Exercise prompt >> Rewrite the lines below, replacing each occurrence of "computer-use agent" with "desktop agent" and leaving every other character unchanged.
-=-=-
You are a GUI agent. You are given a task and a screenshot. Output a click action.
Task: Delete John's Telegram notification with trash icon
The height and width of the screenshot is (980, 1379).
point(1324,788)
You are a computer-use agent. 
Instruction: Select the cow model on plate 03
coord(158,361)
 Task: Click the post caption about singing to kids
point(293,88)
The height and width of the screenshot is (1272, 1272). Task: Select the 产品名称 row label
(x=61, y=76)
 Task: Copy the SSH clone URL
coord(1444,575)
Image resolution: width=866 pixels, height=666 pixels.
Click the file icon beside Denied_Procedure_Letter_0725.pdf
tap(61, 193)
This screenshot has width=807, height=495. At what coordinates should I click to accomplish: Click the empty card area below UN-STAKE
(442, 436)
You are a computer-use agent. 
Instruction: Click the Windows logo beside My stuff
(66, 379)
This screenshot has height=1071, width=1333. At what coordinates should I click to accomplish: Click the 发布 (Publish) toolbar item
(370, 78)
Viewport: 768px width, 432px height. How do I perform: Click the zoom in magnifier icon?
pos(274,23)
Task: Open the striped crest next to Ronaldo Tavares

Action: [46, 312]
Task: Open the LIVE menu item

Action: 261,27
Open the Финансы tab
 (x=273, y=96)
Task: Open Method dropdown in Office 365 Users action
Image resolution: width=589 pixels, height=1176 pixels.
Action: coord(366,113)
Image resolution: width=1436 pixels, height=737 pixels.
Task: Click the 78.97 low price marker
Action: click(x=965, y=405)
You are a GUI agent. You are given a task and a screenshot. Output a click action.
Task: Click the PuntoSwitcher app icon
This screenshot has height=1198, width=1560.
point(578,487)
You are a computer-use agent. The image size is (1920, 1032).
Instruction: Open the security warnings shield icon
-=-=-
Task result >>
You are a GUI agent. You are given a task and a screenshot. Output a click action.
Task: Delete John's Telegram notification with trash icon
The height and width of the screenshot is (980, 1379).
point(1324,788)
You are a desktop agent. 
Instruction: Select the cow model on plate 03
coord(158,361)
 Task: Click the post caption about singing to kids
point(293,88)
The height and width of the screenshot is (1272, 1272). Task: Select the 产品名称 row label
(x=61, y=76)
 Task: Copy the SSH clone URL
coord(1444,575)
Image resolution: width=866 pixels, height=666 pixels.
Click the file icon beside Denied_Procedure_Letter_0725.pdf
tap(61, 193)
This screenshot has width=807, height=495. At what coordinates should I click to accomplish: Click the empty card area below UN-STAKE
(442, 436)
You are a desktop agent. 
Instruction: Click the Windows logo beside My stuff
(66, 379)
This screenshot has height=1071, width=1333. At what coordinates should I click to accomplish: Click the 发布 (Publish) toolbar item
(370, 78)
Viewport: 768px width, 432px height. How do I perform: Click the zoom in magnifier icon?
pos(274,23)
Task: Open the striped crest next to Ronaldo Tavares

Action: [46, 312]
Task: Open the LIVE menu item

Action: 261,27
Open the Финансы tab
 (x=273, y=96)
Task: Open Method dropdown in Office 365 Users action
Image resolution: width=589 pixels, height=1176 pixels.
Action: coord(366,113)
Image resolution: width=1436 pixels, height=737 pixels.
Task: Click the 78.97 low price marker
Action: click(x=965, y=405)
You are a GUI agent. You are given a task and a screenshot. Output a click action.
Task: Click the PuntoSwitcher app icon
This screenshot has height=1198, width=1560.
point(578,487)
You are a desktop agent. The image size is (1920, 1032).
Instruction: Open the security warnings shield icon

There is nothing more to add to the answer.